__WHAT IS REQUIRED__. Every line of the listing below is to be repeated exactly; the pictures stay out.

__DATASET EXCERPTS__.
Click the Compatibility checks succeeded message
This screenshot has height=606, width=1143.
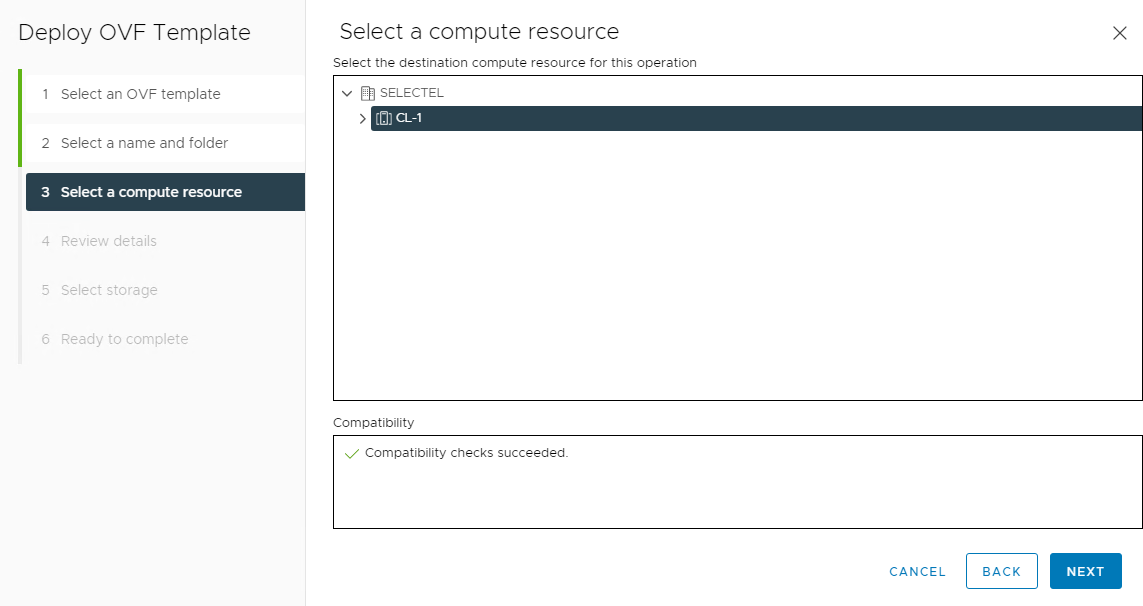tap(466, 453)
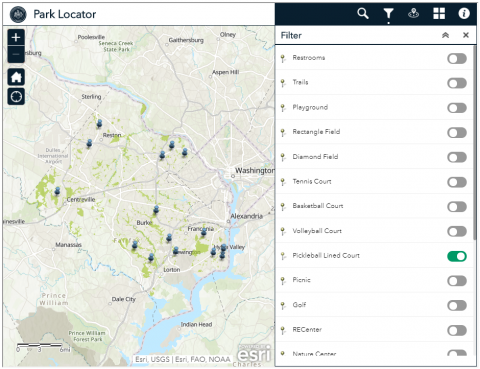480x369 pixels.
Task: Toggle the Golf filter on
Action: (457, 306)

__EXERCISE SOLUTION__.
Click the Compatibility checks succeeded message
This screenshot has height=606, width=1143.
tap(466, 453)
480x369 pixels.
Task: Toggle the Golf filter on
Action: (457, 306)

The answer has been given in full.